#### ASSIGNED TASK:
Here are some records; return them all exactly.

----- DATA TO EXAMINE

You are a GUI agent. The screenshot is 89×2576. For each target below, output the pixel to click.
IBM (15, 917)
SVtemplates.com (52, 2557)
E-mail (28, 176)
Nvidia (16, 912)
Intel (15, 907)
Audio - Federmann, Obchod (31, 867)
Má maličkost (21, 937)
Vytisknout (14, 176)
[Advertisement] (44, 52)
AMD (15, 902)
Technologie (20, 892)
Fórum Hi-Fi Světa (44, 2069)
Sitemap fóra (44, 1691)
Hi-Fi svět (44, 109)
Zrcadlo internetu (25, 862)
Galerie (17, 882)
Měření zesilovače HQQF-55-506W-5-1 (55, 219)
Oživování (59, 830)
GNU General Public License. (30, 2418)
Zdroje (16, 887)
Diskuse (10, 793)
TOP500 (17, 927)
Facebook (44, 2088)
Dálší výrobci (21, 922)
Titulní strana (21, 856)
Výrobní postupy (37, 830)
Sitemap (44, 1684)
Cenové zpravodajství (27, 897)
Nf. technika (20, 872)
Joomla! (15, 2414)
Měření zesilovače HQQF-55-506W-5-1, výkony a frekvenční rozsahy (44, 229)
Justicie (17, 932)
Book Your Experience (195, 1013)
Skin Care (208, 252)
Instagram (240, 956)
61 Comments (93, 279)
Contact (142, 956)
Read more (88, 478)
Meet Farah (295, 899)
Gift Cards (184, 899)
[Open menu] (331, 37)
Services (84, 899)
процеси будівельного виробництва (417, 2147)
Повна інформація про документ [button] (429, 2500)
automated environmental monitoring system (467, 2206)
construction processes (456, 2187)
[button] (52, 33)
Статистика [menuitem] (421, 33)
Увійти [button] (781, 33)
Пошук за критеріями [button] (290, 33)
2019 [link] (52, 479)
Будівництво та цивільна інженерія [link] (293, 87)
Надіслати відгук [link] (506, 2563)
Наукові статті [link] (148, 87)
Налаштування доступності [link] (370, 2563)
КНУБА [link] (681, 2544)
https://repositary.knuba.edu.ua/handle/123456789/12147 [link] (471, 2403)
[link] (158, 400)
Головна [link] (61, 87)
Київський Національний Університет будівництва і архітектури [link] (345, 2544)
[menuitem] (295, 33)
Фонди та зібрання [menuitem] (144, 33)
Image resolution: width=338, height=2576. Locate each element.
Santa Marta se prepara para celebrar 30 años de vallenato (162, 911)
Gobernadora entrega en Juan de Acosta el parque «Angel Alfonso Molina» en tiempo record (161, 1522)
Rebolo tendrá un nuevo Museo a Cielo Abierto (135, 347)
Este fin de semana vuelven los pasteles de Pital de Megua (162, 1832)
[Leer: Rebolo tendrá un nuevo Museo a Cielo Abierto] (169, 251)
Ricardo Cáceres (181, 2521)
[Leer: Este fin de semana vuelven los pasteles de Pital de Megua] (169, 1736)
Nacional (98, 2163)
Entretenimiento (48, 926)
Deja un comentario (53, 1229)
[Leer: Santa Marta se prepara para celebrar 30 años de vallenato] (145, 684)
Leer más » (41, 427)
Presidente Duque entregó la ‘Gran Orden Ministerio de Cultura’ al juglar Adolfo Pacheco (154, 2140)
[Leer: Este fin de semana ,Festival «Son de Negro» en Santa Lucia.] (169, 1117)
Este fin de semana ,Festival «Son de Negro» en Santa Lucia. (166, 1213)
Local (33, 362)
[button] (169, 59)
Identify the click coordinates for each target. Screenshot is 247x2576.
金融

----------

#### ANSWER TO THIS TASK:
You are a GUI agent. The screenshot is 89×2576. For each target below, output the pixel to click.
IBM (15, 917)
SVtemplates.com (52, 2557)
E-mail (28, 176)
Nvidia (16, 912)
Intel (15, 907)
Audio - Federmann, Obchod (31, 867)
Má maličkost (21, 937)
Vytisknout (14, 176)
[Advertisement] (44, 52)
AMD (15, 902)
Technologie (20, 892)
Fórum Hi-Fi Světa (44, 2069)
Sitemap fóra (44, 1691)
Hi-Fi svět (44, 109)
Zrcadlo internetu (25, 862)
Galerie (17, 882)
Měření zesilovače HQQF-55-506W-5-1 (55, 219)
Oživování (59, 830)
GNU General Public License. (30, 2418)
Zdroje (16, 887)
Diskuse (10, 793)
TOP500 (17, 927)
Facebook (44, 2088)
Dálší výrobci (21, 922)
Titulní strana (21, 856)
Výrobní postupy (37, 830)
Sitemap (44, 1684)
Cenové zpravodajství (27, 897)
Nf. technika (20, 872)
Joomla! (15, 2414)
Měření zesilovače HQQF-55-506W-5-1, výkony a frekvenční rozsahy (44, 229)
Justicie (17, 932)
Book Your Experience (195, 1013)
Skin Care (208, 252)
Instagram (240, 956)
61 Comments (93, 279)
Contact (142, 956)
Read more (88, 478)
Meet Farah (295, 899)
Gift Cards (184, 899)
[Open menu] (331, 37)
Services (84, 899)
процеси будівельного виробництва (417, 2147)
Повна інформація про документ [button] (429, 2500)
automated environmental monitoring system (467, 2206)
construction processes (456, 2187)
[button] (52, 33)
Статистика [menuitem] (421, 33)
Увійти [button] (781, 33)
Пошук за критеріями [button] (290, 33)
2019 [link] (52, 479)
Будівництво та цивільна інженерія [link] (293, 87)
Надіслати відгук [link] (506, 2563)
Наукові статті [link] (148, 87)
Налаштування доступності [link] (370, 2563)
КНУБА [link] (681, 2544)
https://repositary.knuba.edu.ua/handle/123456789/12147 [link] (471, 2403)
[link] (158, 400)
Головна [link] (61, 87)
Київський Національний Університет будівництва і архітектури [link] (345, 2544)
[menuitem] (295, 33)
Фонди та зібрання [menuitem] (144, 33)
Image resolution: width=338, height=2576. Locate each element.
Santa Marta se prepara para celebrar 30 años de vallenato (162, 911)
Gobernadora entrega en Juan de Acosta el parque «Angel Alfonso Molina» en tiempo record (161, 1522)
Rebolo tendrá un nuevo Museo a Cielo Abierto (135, 347)
Este fin de semana vuelven los pasteles de Pital de Megua (162, 1832)
[Leer: Rebolo tendrá un nuevo Museo a Cielo Abierto] (169, 251)
Ricardo Cáceres (181, 2521)
[Leer: Este fin de semana vuelven los pasteles de Pital de Megua] (169, 1736)
Nacional (98, 2163)
Entretenimiento (48, 926)
Deja un comentario (53, 1229)
[Leer: Santa Marta se prepara para celebrar 30 años de vallenato] (145, 684)
Leer más » (41, 427)
Presidente Duque entregó la ‘Gran Orden Ministerio de Cultura’ al juglar Adolfo Pacheco (154, 2140)
[Leer: Este fin de semana ,Festival «Son de Negro» en Santa Lucia.] (169, 1117)
Este fin de semana ,Festival «Son de Negro» en Santa Lucia. (166, 1213)
Local (33, 362)
[button] (169, 59)
Identify the click coordinates for each target. Screenshot is 247x2576.
金融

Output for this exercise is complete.